▸ **Trecho do texto**:
▼▼▼
Artigo arquivado em Hemeroteca
e marcado com as tags Amazônia, Censura e repressão, Crítica política, República Velha, Revolta dos Cem Dias (Acre), Revolução Constitucionalista de 1932, Revolução de 1930, Território do Acre

Fundado e dirigido por Pedro Gomes Leite Coelho, o semanário O Município foi lançado em 28 de setembro de 1910 na localidade acreana de Villa Seabra, na confluência dos rios Murú e Tarauacá, onde atualmente se encontra a cidade de Tarauacá. Em 1910, Villa Seabra fazia parte do Departamento do Alto Juruá, uma das divisões geo-administrativas que havia no então Território do Acre até 1920, quando foram extintas.

Segundo o editorial da edição de lançamento, O Município foi o primeiro jornal das imediações do rio Tarauacá. Criado para defender os “interesses do Acre e de sua vila” e bastante aguerrido, o periódico defendia as iniciativas privadas do Tarauacá-Murú, bem como o conselho municipal que administrava Villa Seabra. Em geral, o jornal era legalista, opondo-se a revoltas locais de cunho político e destituições de governantes, algo comum no Brasil no início do século XX. Por isso o periódico foi contra o Movimento Autonomista do Acre, que pleiteava a sua transformação em estado (o que só ocorreria em 1962). Anos depois, no entanto, o jornal apoiaria a Revolução de 1930.

Como o seu próprio nome revela, o jornal era partidário da elevação de Seabra à categoria de cidade, algo que só aconteceria em 1920. O editorial da primeira edição já afirmava:
Municipio, sim; porque se não é já lei do paiz o projecto que o destina a isso, sel-o-a em poucos dias; e o nosso titulo é uma garantia para os tarauacaenses de que seremos incansaveis na sua defesa, trabalhando para o seu engrandecimento, mostrando aos altos poderes da Nação que temos direito de ser contemplados com maior somma no inventario da verba para o desenvolvimento material do Departamento, já que concorremos com grande importancia para o erário público.

O editorial anunciava que, “dentro da moral e dos bons costumes” e reconhecendo o papel da imprensa periódica como meio de instrução popular, o jornal aceitava colaborações escritas que tratassem de assuntos de interesse geral ou de literatura. Atos oficiais seriam apreciados com “discernimento; não lhes negaremos elogios, assim como não lhes regatearemos censuras”.
▲▲▲
▸ **Conteúdo dos registros**:
▼▼▼
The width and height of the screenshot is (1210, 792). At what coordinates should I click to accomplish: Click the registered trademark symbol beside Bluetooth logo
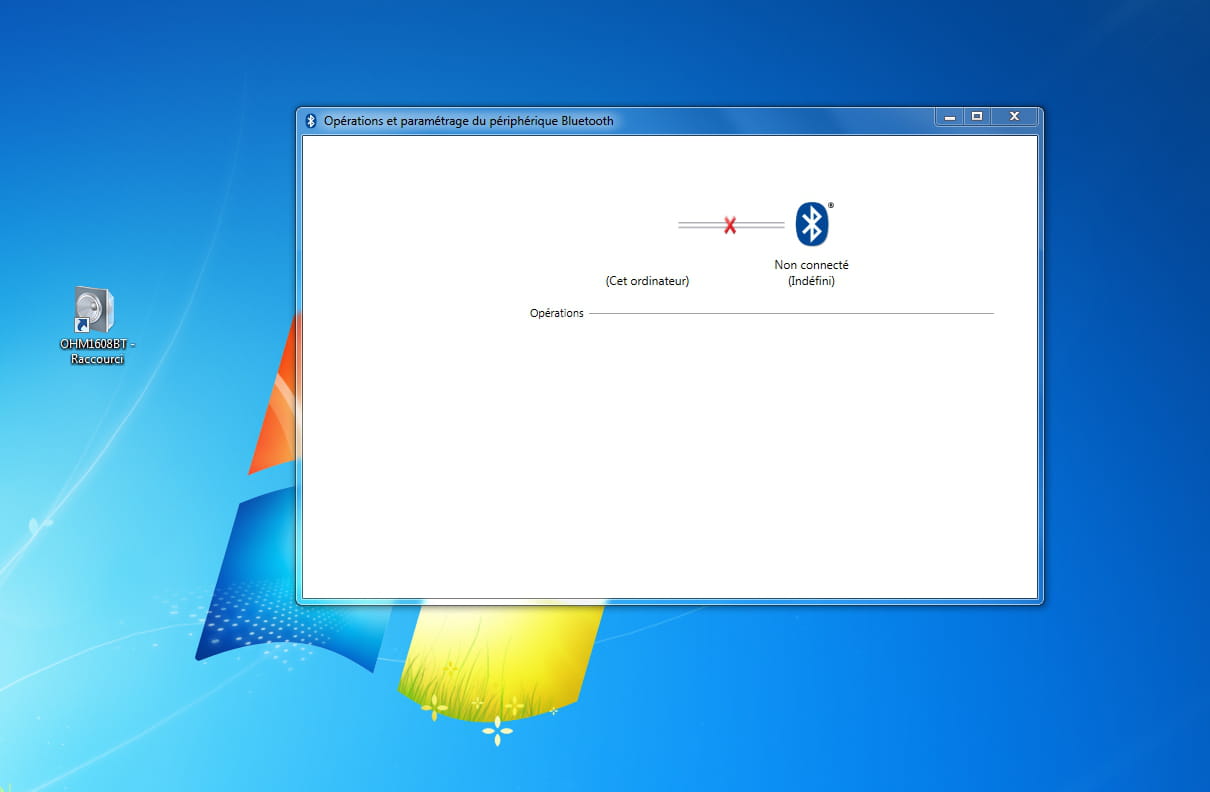(x=830, y=206)
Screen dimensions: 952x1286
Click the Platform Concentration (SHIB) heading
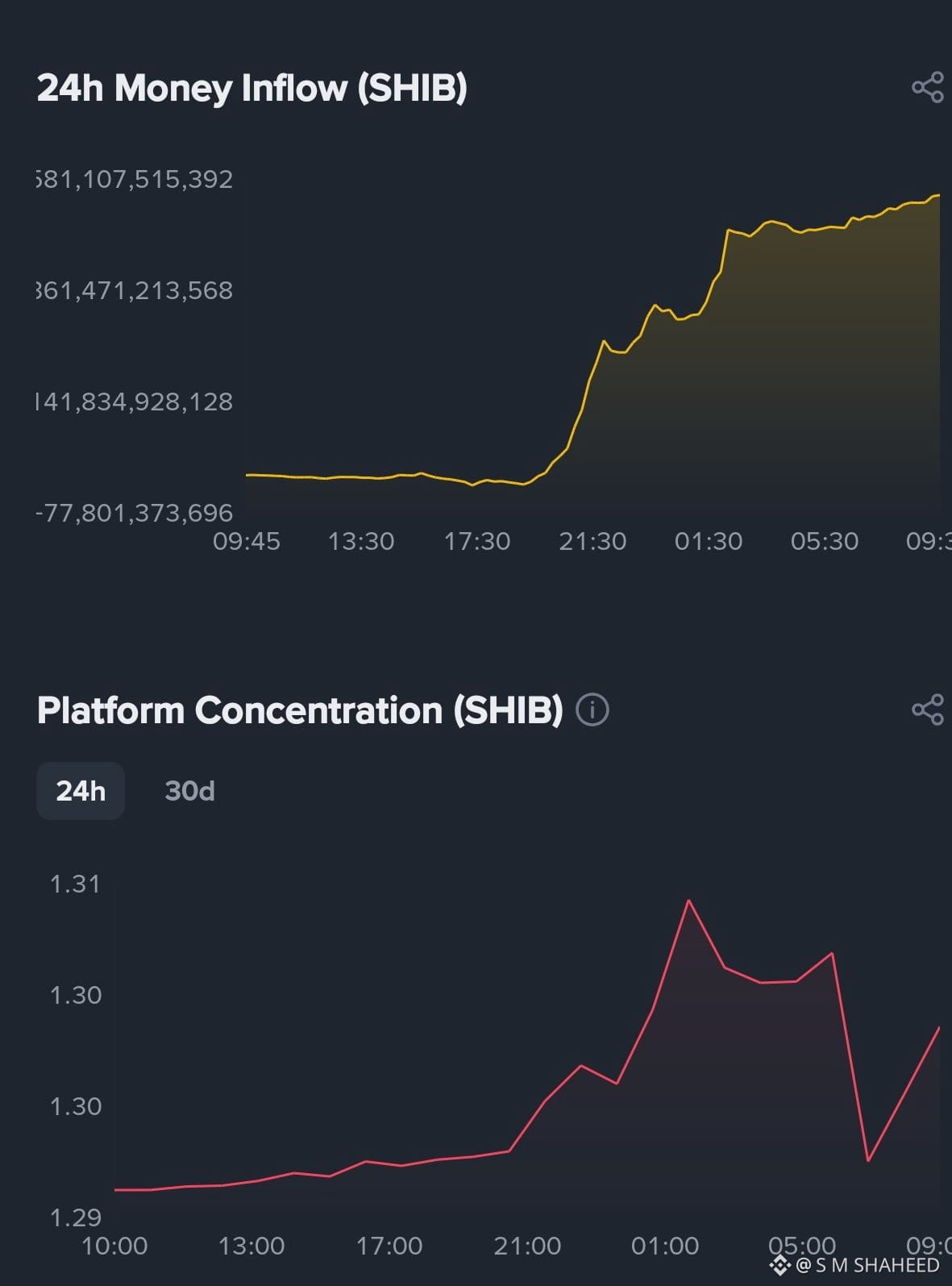coord(300,710)
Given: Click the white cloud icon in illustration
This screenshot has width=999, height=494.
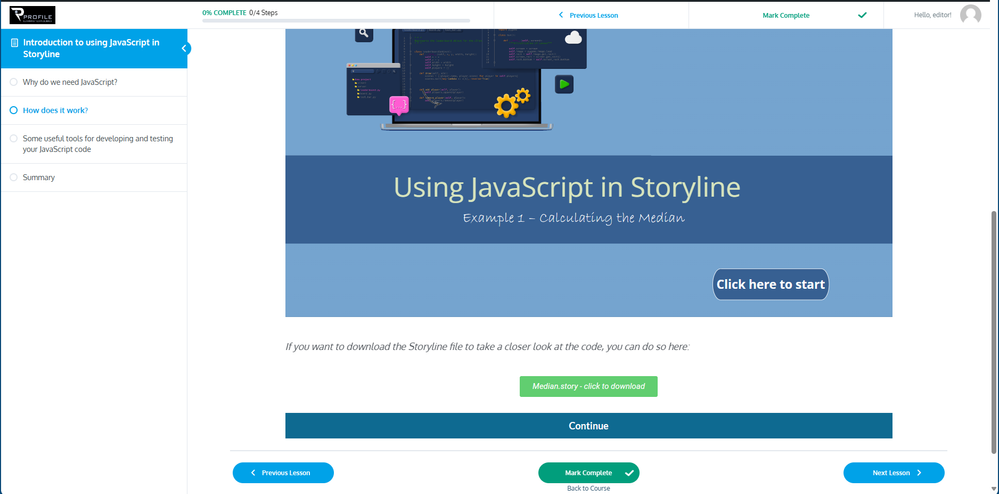Looking at the screenshot, I should pos(573,38).
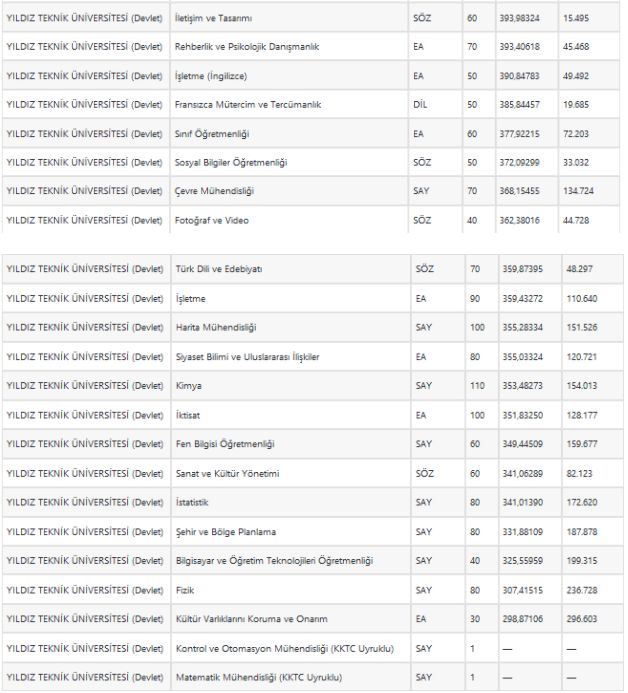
▲▲▲
▸ **Tarefas**:
(a) Responda, com base no texto sobre o jornal O Município:
(i) Em que data o semanário foi lançado?
(ii) Em que ano Seabra foi elevada à categoria de cidade?
(iii) A que movimento o jornal se opôs por ser legalista?
(b) Liste todas as tags com que o artigo sobre o jornal O Município foi marcado.

▸ **Resultados esperados**:
(a)
(i) Em 28 de setembro de 1910.
(ii) Em 1920.
(iii) Ao Movimento Autonomista do Acre.

(b)
Amazônia
Censura e repressão
Crítica política
República Velha
Revolta dos Cem Dias (Acre)
Revolução Constitucionalista de 1932
Revolução de 1930
Território do Acre